The United Nations' aviation agency is trying to facilitate talks between Qatar and its neighbours to defuse tensions over alleged airspace violations, but will not intervene politically in the dispute, two sources familiar with the matter said.
The International Civil Aviation Organisation (ICAO) is working to organise a regional meeting for Gulf civil aviation and air traffic authorities in the next few weeks, as part of broader efforts to improve communication, one of the sources said.
Qatar has filed a complaint with the UN Security Council against Bahrain, accusing a fighter jet belonging to Manama of violating its airspace earlier this week.

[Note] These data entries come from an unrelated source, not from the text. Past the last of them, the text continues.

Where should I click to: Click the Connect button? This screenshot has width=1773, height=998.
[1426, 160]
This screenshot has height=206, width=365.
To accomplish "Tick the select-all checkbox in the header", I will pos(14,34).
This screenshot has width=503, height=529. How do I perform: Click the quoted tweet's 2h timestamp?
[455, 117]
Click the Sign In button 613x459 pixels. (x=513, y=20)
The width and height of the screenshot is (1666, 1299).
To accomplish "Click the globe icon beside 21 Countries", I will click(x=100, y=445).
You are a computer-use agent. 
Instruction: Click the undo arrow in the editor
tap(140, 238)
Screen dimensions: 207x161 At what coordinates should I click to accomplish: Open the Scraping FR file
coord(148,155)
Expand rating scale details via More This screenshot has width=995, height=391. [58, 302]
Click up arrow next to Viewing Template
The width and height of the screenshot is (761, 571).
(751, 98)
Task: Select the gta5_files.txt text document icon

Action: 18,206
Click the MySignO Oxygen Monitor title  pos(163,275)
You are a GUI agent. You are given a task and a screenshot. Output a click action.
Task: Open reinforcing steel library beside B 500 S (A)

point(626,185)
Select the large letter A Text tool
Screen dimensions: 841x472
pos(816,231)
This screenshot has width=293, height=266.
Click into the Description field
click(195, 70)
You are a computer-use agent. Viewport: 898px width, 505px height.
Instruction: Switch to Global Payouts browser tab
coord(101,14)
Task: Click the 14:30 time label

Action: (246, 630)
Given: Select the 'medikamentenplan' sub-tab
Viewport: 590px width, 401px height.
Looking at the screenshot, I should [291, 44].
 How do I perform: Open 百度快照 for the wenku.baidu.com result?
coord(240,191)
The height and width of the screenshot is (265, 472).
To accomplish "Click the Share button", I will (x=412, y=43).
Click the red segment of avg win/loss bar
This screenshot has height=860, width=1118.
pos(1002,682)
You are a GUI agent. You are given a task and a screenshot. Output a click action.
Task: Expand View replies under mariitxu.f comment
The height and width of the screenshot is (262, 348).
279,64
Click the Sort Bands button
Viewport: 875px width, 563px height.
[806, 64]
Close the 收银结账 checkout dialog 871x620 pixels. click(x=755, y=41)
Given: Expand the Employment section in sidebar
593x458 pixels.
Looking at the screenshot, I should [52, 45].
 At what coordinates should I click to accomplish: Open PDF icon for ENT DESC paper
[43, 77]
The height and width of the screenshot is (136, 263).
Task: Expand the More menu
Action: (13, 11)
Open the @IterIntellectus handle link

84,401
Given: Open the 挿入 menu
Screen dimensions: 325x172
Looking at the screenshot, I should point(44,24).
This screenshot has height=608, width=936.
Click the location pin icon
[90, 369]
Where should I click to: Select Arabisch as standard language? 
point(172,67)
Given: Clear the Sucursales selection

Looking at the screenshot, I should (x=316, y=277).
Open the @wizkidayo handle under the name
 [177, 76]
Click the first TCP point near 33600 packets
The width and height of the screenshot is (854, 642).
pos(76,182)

The Qatar News Agency said the act was a “serious breach that constitutes a serious and flagrant violation of international law.”
Also in January this year, Qatar had complained to the Security Council after the UAE violated its airspace. In a letter to the secretary-general, Qatar said a UAE fighter jet entered Qatar's airspace on December 21 last year in flagrant violation of its sovereignty and territorial integrity.
"Sometimes if you're having a feud with your neighbour you need someone to facilitate the conversation," the source said.
Montreal-based ICAO cannot impose binding rules on governments, but wields clout through its safety and security standards which are approved by its 192-member countries.
ICAO spokesman Anthony Philbin said that the agency is "presently monitoring these incidents (of airspace violations) and working with all of the countries concerned to help keep the skies in this part of the world open, safe, and secure."
ICAO's governing council, however, is not planning to intervene in these latest disputes over airspace infringement, said the second source.
Improving communication is key because Qatar has limited airspace, the first source said. Both aviation industry sources spoke on condition of anonymity because the talks are confidential.
Since January, the Gulf states have traded accusations over infringements of their respective airspace. In June 2017, the UAE, Bahrain, Saudi Arabia and Egypt cut political, economic and transport ties with Qatar, accusing it of supporting Islamist extremists. Qatar denies the accusations.
The dispute has the potential to disrupt flights in a region with millions of travellers each year.
In June, ICAO's governing council is expected to hear arguments by the Gulf states over the boycott, which Qatar is challenging, said the second source. ICAO last year helped Qatar Airways access contingency routes over international waters.